[Stored records]

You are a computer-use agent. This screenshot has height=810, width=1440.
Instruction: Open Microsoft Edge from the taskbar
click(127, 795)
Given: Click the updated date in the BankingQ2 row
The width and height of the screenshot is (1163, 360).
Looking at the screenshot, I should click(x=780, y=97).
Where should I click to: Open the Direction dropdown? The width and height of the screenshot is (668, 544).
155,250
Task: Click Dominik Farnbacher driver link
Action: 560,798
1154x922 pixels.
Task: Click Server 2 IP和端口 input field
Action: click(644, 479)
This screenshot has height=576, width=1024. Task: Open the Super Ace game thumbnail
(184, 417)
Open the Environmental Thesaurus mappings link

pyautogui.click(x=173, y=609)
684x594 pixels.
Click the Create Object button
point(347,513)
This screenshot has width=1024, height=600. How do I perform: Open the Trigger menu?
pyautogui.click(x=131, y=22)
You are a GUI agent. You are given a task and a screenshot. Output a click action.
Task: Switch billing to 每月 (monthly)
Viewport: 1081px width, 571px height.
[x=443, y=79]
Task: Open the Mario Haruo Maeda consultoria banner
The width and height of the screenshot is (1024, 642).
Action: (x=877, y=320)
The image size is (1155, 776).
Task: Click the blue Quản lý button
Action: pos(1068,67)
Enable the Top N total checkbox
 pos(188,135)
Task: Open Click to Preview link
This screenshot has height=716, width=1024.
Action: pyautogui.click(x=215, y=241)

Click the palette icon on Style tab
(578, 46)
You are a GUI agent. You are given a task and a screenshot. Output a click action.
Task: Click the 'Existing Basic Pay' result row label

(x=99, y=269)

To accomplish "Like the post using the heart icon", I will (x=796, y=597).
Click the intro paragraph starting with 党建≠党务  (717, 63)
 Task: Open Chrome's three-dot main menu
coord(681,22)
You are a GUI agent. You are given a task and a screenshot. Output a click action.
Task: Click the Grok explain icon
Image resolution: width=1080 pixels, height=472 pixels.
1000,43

TASK ITEM: Every line from the one containing "Task: Click the Grok explain icon" through the last line of the entries should be output exactly; nothing else belongs in the reply.

OUTPUT:
Task: Click the Grok explain icon
Image resolution: width=1080 pixels, height=472 pixels.
1000,43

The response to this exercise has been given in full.